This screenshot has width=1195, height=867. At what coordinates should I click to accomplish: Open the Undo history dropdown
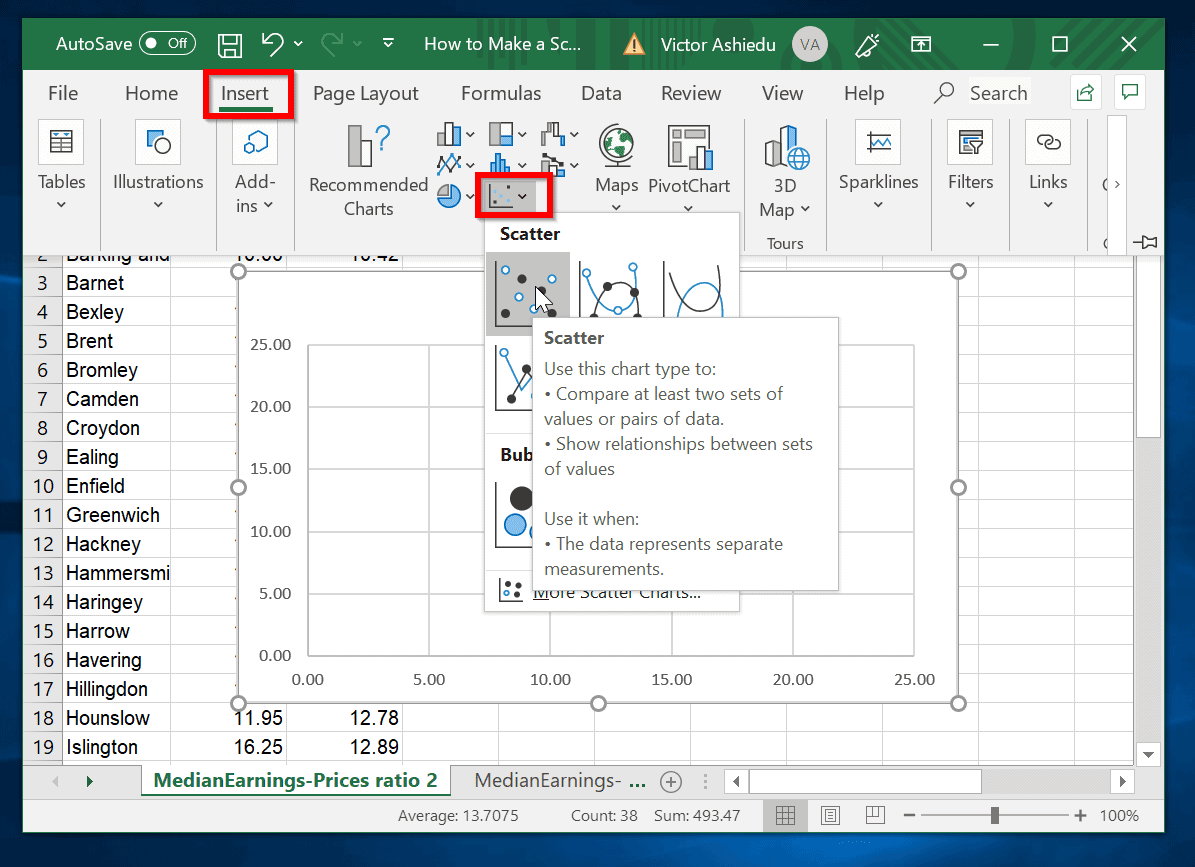tap(296, 43)
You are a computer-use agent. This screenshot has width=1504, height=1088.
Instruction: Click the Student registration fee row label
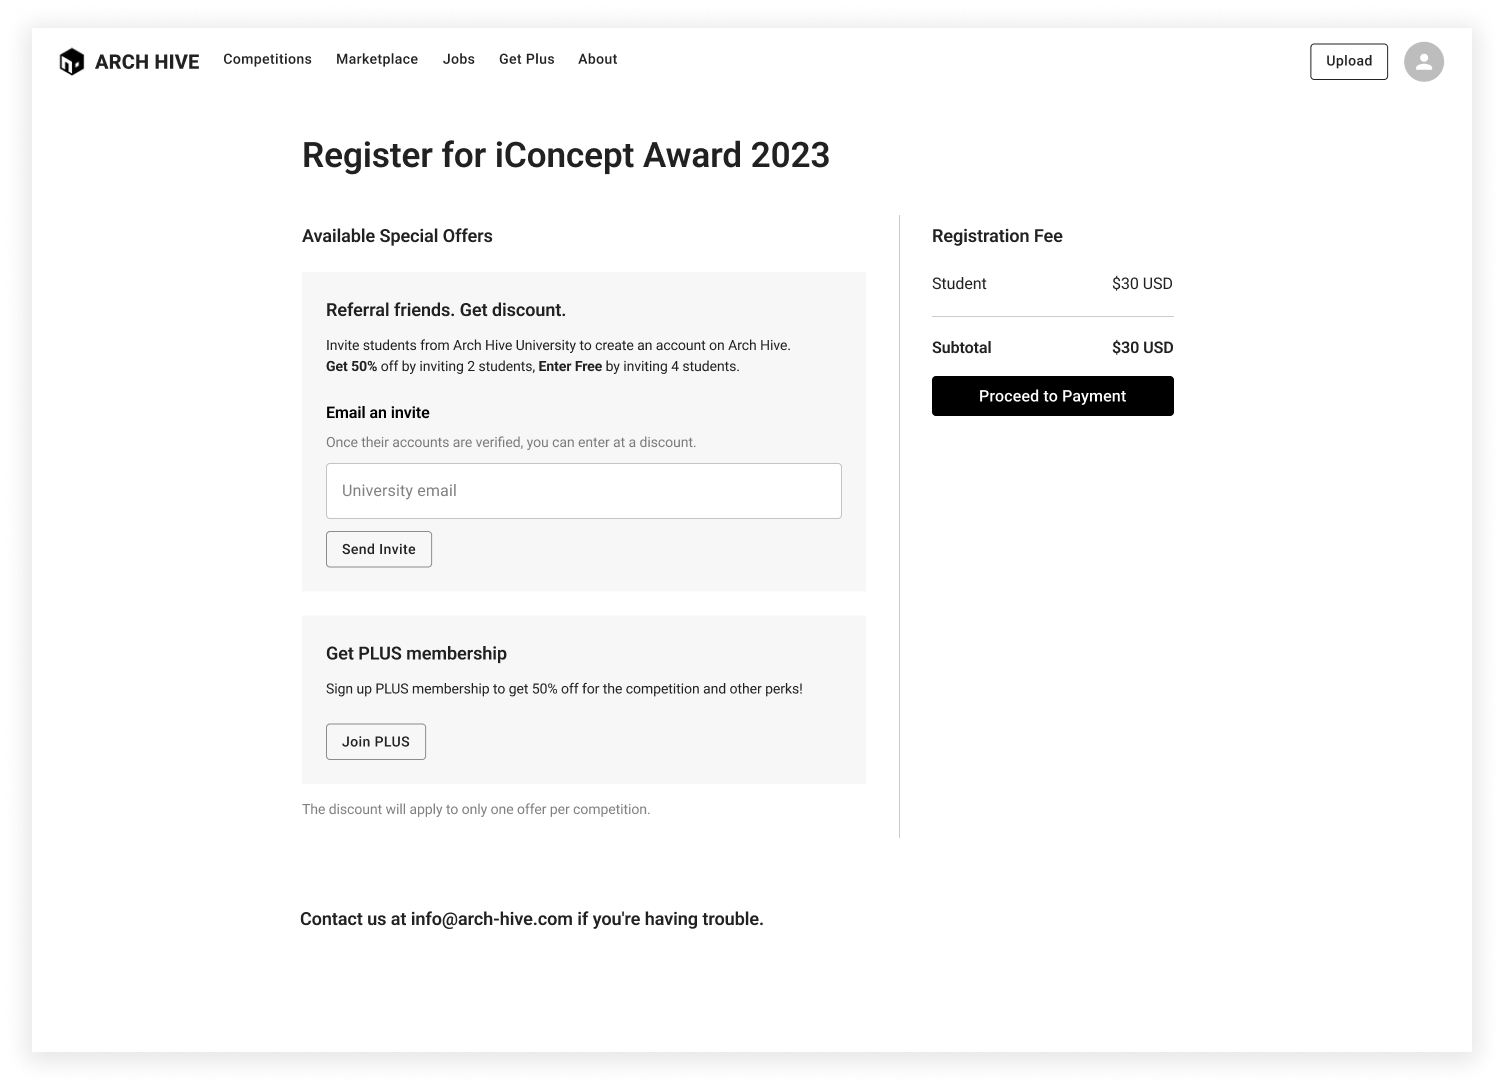tap(959, 284)
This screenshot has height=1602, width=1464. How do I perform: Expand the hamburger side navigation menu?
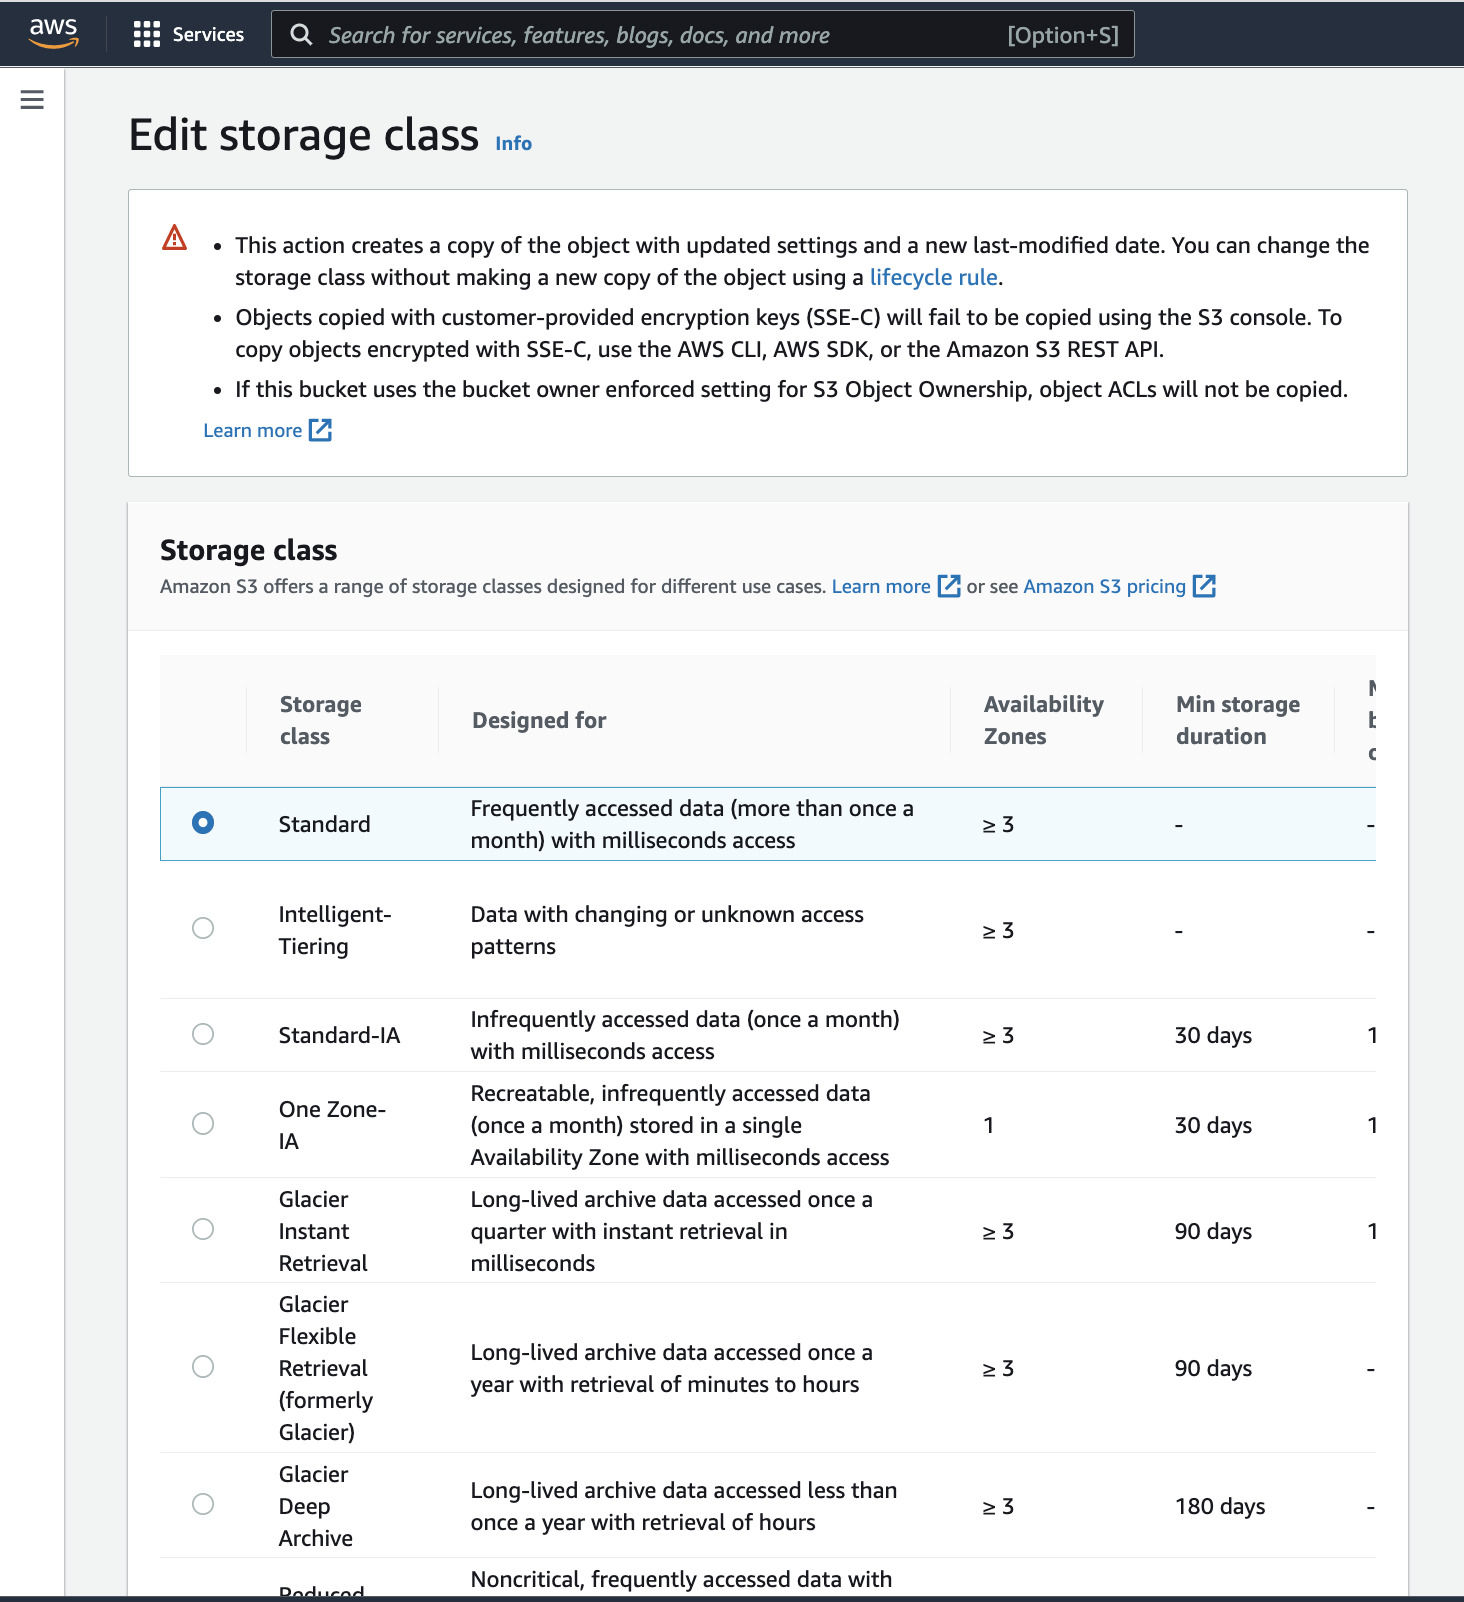click(32, 100)
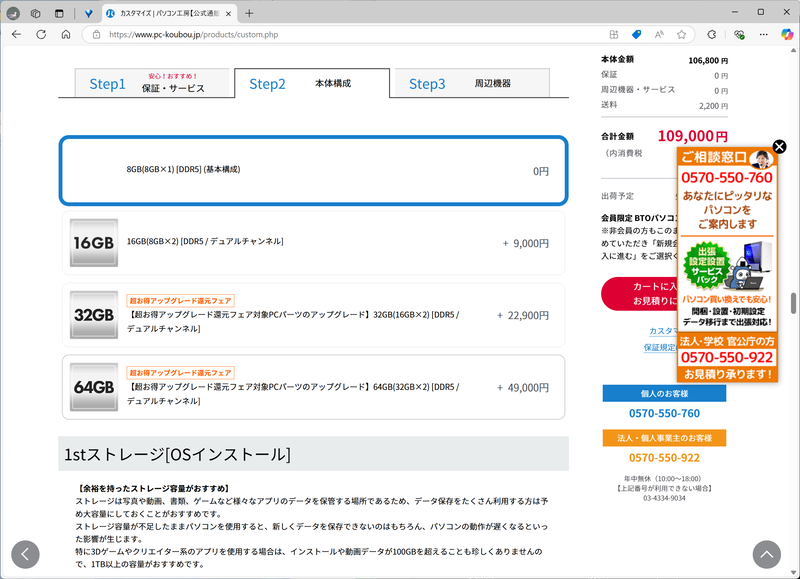Viewport: 800px width, 579px height.
Task: Click the browser back navigation arrow
Action: (x=16, y=34)
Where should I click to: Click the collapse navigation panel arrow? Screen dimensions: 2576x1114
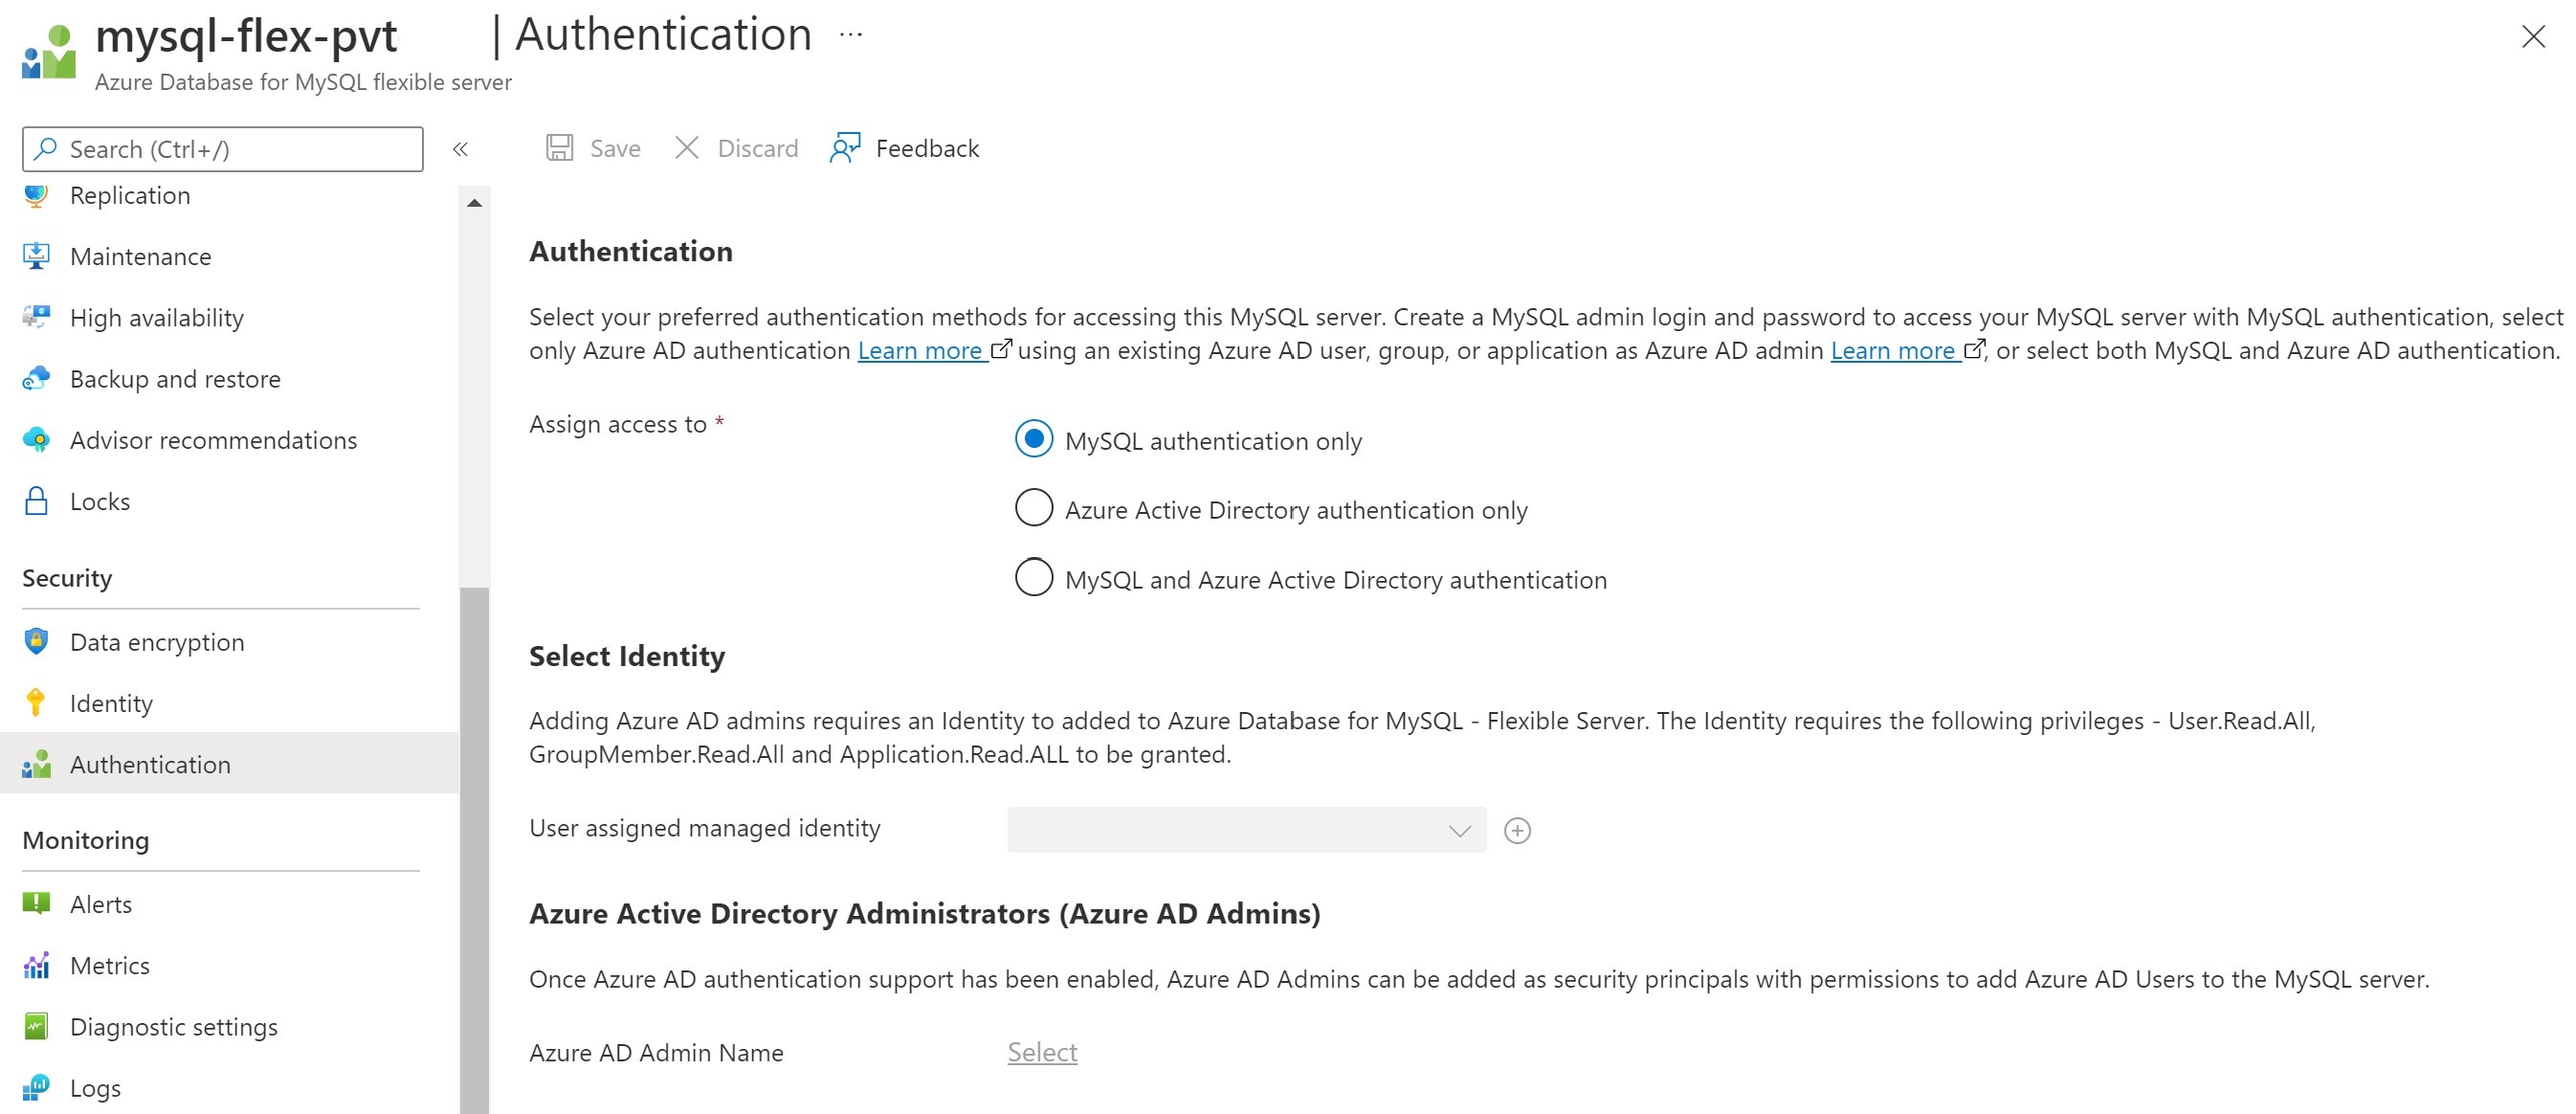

**How to complete this task:** Output every entry verbatim. Pictures do not belong in the copy.

**Written solution:**
This screenshot has width=1195, height=867. At what coordinates should I click to accomplish: Open the Undo history dropdown
tap(296, 43)
You are a computer-use agent. This screenshot has width=1504, height=1088.
Instruction: Click the Student registration fee row label
tap(959, 284)
This screenshot has height=1602, width=1464. How do I perform: Expand the hamburger side navigation menu?
click(32, 100)
Viewport: 800px width, 579px height.
Task: Click the browser back navigation arrow
Action: (x=16, y=34)
Where should I click to: Click the collapse navigation panel arrow? Screen dimensions: 2576x1114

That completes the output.